Nie można w życiu mieć wszystkiego.

O tarcie, co piękna nie była...







Wyszły

Co miały nie wyjść



Przepis na faworki jest ogólnie dostępny więc daruję sobie. Jednak niech tylko znajdę mój przepis na oponki, podzielę się na pewno. 
Oponki to smak mojego dzieciństwa.

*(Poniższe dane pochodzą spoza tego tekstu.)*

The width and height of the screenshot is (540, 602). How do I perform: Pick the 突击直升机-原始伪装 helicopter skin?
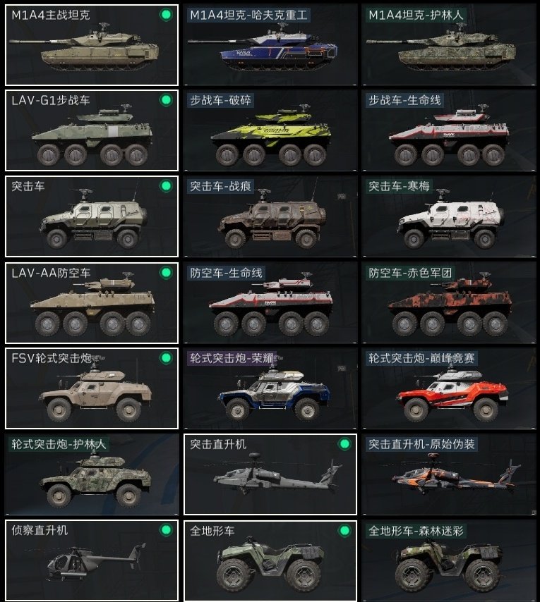449,474
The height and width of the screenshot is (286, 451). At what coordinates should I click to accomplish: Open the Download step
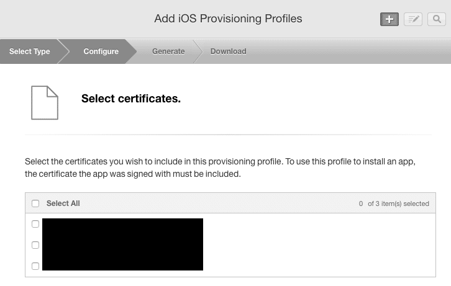click(228, 51)
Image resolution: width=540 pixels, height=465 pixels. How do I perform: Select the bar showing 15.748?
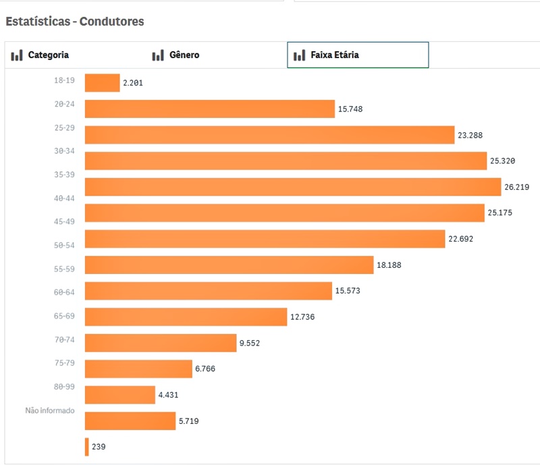tap(209, 109)
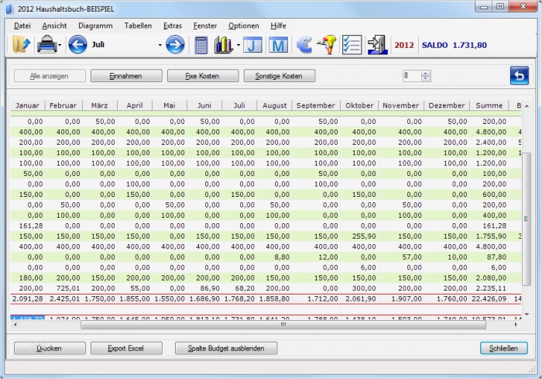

Lekko wyczuwalna nuta twarogu.
Najlepsze były zaraz po usmażeniu.
Następnego dnia okazywało się, że jednak najlepsze są takie odstane.
Stojąc na chybotliwym stołeczku podwyższonym o dwie najgrubsze książki jakie mieliśmy w posiadaniu: Biblia (no wybacz Panie) i Encyklopedia PWN (sorki tato) i przeszukując wysokie kuchenne szafki, okazywało się , że najlepsza oponka była zapomniana i wygrzebana gdzieś po tygodniu, spomiędzy talerzy.
Najlepsza bo ostatnia.


Kiedyś myślałam, że jakie czasy takie rarytasy - przysmak z czasów PRL nie zaspokoi rozpasanych w czasach dostatku kubków smakowych.  Gdzie tam, zaspokoił  :-)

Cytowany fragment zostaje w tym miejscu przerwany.